- This Q&A section merely utilizes viewpoints from existing literature in the alignment field to provide informative answers to common questions. The answers to these questions may not be definitive, as future research may present different perspectives.
- To quickly find the information you want, use the index in the right column.
Large Language Models (LLMs) represent a significant breakthrough in deep learning technology. As complex AI systems, factors such as hyperparameter settings, training processes, and model size will all affect their alignment with humans.
Is bigger always better?
Simply making language models larger does not fundamentally improve their ability to understand user intent.
LLMs may generate unrealistic, harmful, or unhelpful outputs to users1. Additionally, despite their immense scale, smaller models sometimes surpass LLMs. For example, in most classical natural language understanding tasks, ChatGPT/GPT-3.5 often lags behind existing fine-tuned baseline models.
Generality VS Efficiency
The development of LLMs can be approached in two directions:
Being large and general, with models being very large and possessing universal capabilities.
Being small and precise, with models being smaller but highly effective in specific application scenarios.
These two extremes lead models to learn from multiple tasks or handle many downstream tasks.
Based on task-specific heads, this BERT model can learn four types of tasks: single-sentence classification, pairwise text classification, text similarity scoring, and relevance ranking.
Does the training data matter alignment?
The data used to train LLMs is generally scraped from the Internet, often containing noise, social biases, and errors. When combined to maximize the probability of the next token given the previous ones, this might result in a misspecification of target behavior and lead to models that generate toxic, inaccurate, and unhelpful content.

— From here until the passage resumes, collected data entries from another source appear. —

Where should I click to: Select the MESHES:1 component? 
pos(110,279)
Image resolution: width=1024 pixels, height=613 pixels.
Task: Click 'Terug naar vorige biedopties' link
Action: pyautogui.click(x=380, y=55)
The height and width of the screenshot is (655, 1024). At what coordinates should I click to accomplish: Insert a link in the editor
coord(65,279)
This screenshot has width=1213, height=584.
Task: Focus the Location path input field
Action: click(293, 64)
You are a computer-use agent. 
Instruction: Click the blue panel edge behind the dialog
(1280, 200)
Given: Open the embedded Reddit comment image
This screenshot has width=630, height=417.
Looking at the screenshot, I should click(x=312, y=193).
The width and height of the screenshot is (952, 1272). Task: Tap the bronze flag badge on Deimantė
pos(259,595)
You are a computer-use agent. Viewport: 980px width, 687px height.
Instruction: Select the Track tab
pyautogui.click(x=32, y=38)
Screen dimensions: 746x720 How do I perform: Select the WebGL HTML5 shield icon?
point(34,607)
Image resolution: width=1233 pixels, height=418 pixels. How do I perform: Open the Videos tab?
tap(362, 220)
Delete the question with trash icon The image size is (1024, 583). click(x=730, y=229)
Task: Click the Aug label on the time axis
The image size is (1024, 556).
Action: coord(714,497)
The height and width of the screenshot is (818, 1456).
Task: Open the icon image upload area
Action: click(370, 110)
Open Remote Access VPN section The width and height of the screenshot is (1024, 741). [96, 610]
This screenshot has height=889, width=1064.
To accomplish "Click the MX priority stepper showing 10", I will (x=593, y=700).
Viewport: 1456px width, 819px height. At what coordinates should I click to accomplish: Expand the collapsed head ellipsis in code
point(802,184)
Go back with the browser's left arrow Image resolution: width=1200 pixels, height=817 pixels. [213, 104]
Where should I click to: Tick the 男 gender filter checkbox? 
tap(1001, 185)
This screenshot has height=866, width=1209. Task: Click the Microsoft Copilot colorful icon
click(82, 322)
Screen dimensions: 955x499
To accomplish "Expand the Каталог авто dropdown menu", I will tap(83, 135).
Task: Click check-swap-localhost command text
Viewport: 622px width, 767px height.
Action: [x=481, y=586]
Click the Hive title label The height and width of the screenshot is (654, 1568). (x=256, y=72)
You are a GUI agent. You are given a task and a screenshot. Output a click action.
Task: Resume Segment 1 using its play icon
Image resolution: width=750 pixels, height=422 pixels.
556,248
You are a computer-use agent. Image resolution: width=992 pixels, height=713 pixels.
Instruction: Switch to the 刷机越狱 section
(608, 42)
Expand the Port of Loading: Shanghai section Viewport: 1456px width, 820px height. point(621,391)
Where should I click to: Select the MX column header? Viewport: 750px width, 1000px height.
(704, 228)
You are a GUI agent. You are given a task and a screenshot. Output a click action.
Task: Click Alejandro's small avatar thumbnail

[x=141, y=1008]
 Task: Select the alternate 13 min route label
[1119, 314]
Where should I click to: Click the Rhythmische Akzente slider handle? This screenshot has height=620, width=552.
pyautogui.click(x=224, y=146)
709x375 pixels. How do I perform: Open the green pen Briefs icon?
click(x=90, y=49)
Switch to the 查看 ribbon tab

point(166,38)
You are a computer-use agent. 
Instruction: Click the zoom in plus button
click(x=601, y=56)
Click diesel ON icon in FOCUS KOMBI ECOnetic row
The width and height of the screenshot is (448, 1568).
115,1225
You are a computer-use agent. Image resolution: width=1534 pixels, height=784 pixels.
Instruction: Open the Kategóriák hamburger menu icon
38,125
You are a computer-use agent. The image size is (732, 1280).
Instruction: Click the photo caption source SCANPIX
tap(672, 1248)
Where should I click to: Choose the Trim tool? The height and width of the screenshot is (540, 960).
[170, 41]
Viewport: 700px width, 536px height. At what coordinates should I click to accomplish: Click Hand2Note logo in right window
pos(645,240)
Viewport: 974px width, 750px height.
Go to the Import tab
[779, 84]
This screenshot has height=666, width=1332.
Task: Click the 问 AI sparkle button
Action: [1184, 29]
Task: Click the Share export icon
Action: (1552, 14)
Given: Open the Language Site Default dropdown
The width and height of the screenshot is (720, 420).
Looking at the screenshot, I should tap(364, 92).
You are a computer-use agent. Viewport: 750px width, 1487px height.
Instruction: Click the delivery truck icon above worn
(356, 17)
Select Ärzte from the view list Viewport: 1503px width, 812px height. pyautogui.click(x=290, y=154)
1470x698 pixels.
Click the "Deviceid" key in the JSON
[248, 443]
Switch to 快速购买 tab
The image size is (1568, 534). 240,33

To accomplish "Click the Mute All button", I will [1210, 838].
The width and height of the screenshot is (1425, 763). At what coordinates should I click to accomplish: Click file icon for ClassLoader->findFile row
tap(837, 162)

What are the 3H alignment standards for LLMs?
3H standards are Helpful, Harmless and Honest. In A General Language Assistant as a Laboratory for Alignment, They are defined as:
Helpful.
- The AI should make a clear attempt to perform the task or answer the question posed (as long as this is not harmful).
- When more information is required, the AI should ask relevant follow-up questions and obtain necessary details.
- Ideally, the AI will also re-direct ill-informed requests, e.g., if asked, ‘How can I build a website in assembly language?’ it might suggest a different approach.
Harmless.
- The AI should not be offensive or discriminatory, directly or through subtext or bias.
- When asked to aid in a dangerous act (e.g., building a bomb), the AI should politely refuse.
- To the best of its abilities, the AI should recognize when it may provide sensitive or consequential advice and act with appropriate modesty and care.
Honest.
- At its most basic level, the AI should give accurate information. It should express its uncertainty without misleading human users.
- Crucially, the AI should be honest about its capabilities and levels of knowledge.
- Ideally, the AI would also be honest about itself and its internal state insofar as that information is available.
- Honesty is more objective than helpfulness and harmlessness, so more aspects of honesty training may be possible without human input.